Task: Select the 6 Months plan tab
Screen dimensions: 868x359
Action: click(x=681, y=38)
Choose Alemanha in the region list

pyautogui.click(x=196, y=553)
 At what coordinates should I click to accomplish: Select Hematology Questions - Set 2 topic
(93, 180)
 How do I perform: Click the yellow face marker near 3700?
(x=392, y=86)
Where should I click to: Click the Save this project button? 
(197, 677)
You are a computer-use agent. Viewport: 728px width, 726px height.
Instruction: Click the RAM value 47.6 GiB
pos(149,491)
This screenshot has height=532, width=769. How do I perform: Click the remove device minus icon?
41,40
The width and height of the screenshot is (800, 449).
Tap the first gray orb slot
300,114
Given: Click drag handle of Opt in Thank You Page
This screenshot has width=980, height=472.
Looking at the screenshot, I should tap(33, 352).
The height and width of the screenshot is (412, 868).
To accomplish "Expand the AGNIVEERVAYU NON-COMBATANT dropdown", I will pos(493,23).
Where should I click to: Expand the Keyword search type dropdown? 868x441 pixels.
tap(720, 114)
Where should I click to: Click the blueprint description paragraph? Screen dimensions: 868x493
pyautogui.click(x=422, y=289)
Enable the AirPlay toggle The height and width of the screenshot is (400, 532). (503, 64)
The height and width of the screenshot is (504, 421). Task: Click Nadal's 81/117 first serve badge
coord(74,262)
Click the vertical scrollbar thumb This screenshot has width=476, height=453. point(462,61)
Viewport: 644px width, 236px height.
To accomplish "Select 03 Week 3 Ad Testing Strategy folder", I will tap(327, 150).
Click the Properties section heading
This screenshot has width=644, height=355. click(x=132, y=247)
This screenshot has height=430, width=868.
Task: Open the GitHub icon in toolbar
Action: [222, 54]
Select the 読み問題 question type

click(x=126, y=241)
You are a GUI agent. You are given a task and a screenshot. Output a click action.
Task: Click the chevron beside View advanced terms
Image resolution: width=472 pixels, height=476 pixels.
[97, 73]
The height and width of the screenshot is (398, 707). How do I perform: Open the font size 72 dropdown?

## Task brief
Wherever a line above contains "agent", copy that line.

## The completed task
You are a computer-use agent. Viewport: 728px width, 726px height.
You are a GUI agent. You are given a task and a screenshot. Output a click action.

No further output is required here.